Он подробно рассказал, как бежал, три раза был возвращаем назад на тяжкие штрафные работы, наконец, все же пробрался через Швейцарию в Россию. Перед его глазами вставали картины чужеземной жизни, теснились воспоминания о событиях, разговорах, городах, горах, морях, пережитом отчаянье и ликованье. Полоненный ими, говорил затрудненно, теряя нить, но с огромной сердечной горячностью. Потом пимокат медлительно и печально размышлял вслух:

— Трудящему, если он не пьяница и не ленив, жить всеща можно, даже при нынешней скудости. Одно беда: доктора хорошие почти все с буржуями убежали. Как я захворал, не умеют помочь. Сколько добра в городе пролечил, а все перхотка грудь сушит. Ничего мне не мило. Я и не разбираю, плохи ли, хороши ли нонешние правители, вот ученых у них мало — это плохо, доктора нестоющие… До войны у нас один в Киргизии своей киргизской молитвой хорошо грудной боли помогал… А что, Григорий Петрович, ты ведь киргизского рожденья и теперь водишься с ними. Дознайся, пожалуйста, куда сгинул этот знахарь, хромой Шишингара. Я и за сто верст к нему доеду!

Кудашев перебил:

— Правда, значит, вы из киргиз? Лицо ваше действительно выдает вас.

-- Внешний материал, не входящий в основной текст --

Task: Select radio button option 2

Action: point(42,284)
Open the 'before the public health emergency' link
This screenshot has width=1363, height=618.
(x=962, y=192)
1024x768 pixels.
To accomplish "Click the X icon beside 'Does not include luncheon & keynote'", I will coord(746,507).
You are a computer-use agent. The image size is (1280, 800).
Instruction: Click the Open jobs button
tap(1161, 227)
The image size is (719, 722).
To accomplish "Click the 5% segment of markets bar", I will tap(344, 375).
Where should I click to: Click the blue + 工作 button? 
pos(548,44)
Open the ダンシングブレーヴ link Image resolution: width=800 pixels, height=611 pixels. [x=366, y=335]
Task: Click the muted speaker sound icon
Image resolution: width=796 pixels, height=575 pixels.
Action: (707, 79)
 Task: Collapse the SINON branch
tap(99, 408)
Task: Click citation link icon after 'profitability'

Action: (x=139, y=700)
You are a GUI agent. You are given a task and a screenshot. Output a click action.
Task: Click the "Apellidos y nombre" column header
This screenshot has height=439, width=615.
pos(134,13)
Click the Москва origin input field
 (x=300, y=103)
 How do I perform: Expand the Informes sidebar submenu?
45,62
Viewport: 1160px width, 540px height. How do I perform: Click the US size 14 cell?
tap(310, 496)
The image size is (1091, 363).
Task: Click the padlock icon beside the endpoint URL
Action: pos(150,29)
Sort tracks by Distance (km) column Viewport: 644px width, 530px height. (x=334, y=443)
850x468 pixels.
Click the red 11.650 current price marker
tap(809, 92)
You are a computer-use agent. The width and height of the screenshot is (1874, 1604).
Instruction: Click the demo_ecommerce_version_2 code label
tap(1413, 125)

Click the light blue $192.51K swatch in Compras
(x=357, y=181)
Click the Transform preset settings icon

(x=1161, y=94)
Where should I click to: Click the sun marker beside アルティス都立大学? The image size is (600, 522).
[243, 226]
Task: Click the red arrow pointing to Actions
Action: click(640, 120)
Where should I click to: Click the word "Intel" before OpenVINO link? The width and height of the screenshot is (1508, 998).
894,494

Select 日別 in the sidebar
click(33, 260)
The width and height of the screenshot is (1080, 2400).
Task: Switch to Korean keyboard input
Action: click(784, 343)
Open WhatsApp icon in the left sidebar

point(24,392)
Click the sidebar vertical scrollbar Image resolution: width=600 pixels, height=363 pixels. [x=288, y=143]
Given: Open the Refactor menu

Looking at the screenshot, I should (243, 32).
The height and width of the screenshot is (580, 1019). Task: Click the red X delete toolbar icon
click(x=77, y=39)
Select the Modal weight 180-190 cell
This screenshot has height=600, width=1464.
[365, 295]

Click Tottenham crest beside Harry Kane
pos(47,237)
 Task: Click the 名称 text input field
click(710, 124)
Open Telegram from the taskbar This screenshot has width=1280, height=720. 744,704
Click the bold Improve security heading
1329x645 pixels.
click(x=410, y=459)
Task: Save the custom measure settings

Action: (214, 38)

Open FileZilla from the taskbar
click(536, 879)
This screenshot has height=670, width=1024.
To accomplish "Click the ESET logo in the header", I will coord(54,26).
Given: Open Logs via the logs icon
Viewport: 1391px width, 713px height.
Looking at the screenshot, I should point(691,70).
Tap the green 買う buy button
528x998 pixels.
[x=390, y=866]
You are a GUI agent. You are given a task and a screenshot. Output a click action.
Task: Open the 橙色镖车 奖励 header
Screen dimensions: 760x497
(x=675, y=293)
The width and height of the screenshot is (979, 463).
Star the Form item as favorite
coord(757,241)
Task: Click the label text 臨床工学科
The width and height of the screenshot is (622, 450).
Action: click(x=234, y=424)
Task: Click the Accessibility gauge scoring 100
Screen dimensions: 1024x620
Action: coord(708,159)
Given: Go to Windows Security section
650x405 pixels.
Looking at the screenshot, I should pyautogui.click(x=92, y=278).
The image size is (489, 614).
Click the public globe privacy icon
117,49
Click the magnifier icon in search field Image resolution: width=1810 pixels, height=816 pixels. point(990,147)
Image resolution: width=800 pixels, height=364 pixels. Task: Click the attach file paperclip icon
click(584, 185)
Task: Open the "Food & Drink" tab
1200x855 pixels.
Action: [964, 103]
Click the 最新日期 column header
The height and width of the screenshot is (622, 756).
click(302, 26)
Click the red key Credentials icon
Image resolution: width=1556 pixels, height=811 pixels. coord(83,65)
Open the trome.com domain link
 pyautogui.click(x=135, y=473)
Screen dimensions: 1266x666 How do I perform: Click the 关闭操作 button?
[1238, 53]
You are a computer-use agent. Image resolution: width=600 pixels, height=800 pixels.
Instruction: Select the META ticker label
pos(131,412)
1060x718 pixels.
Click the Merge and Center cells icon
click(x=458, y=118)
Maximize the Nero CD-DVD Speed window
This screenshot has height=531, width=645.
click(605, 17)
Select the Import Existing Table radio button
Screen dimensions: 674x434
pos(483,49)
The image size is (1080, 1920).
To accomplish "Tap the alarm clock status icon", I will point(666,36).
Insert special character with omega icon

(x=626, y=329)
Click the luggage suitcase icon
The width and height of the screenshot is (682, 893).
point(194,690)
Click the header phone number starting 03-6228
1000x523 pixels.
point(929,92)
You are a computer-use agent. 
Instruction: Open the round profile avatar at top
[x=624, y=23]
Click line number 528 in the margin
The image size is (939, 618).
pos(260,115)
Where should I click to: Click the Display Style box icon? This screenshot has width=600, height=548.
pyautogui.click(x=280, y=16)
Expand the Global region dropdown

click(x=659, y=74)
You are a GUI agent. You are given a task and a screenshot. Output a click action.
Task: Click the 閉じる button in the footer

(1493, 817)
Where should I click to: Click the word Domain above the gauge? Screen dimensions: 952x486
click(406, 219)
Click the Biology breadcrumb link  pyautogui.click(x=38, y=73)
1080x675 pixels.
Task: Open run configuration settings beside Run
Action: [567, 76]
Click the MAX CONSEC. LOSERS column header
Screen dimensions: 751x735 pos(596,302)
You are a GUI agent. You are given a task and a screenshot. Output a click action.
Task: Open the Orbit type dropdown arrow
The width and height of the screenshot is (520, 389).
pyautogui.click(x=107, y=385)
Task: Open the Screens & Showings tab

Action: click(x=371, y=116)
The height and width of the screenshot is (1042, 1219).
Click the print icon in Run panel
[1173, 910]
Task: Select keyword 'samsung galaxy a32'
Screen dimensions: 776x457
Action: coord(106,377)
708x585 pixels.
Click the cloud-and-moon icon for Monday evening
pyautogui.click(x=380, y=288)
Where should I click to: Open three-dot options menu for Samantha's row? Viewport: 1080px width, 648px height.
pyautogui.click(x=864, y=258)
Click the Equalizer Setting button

— Что рожей, что кожей в папаню мать меня выродила. Мое рожденье очень даже занятное.

Алибаев взглянул на Кудашева невидящим, зачарованным далеким виденьем взглядом.

— Нонешнюю зиму часто сны мне на вспоминку снятся. То самого себя мальчонком вижу, то привидятся мать с отцом, коих и не видывал, какие из себя были. Родительницу-то видал, да глаза у меня тогда еще были молочные, незрячие. Всякое, все из дальнего, как у старика, на ум во сне находит. По примете у нестарого человека это к смерти бывает. Во сне душа прощается, печалуется, глядит, где ходил, чего видал, слыхал человек. Эта девчоночка русявая тоже расквелила, кой-чего напомнила. Страдашенька твоя, кажись, Кудашев? Ну, ну, хоть отец буржуй, отца и по шеям можно. У меня вот такая же была… Похожая. Да. Вьюшку-то засунь, Кудашев, прогорело, а то выстынет. Рожденье мое удивительное, с другими несходное.

Уставившись неподвижным взглядом в затухшее успокоенное жерло голландки, он рассказывал неспешно, по-крестьянски строго, постепенно, по годам, от начала, будто раздумчиво проходил по старой меже.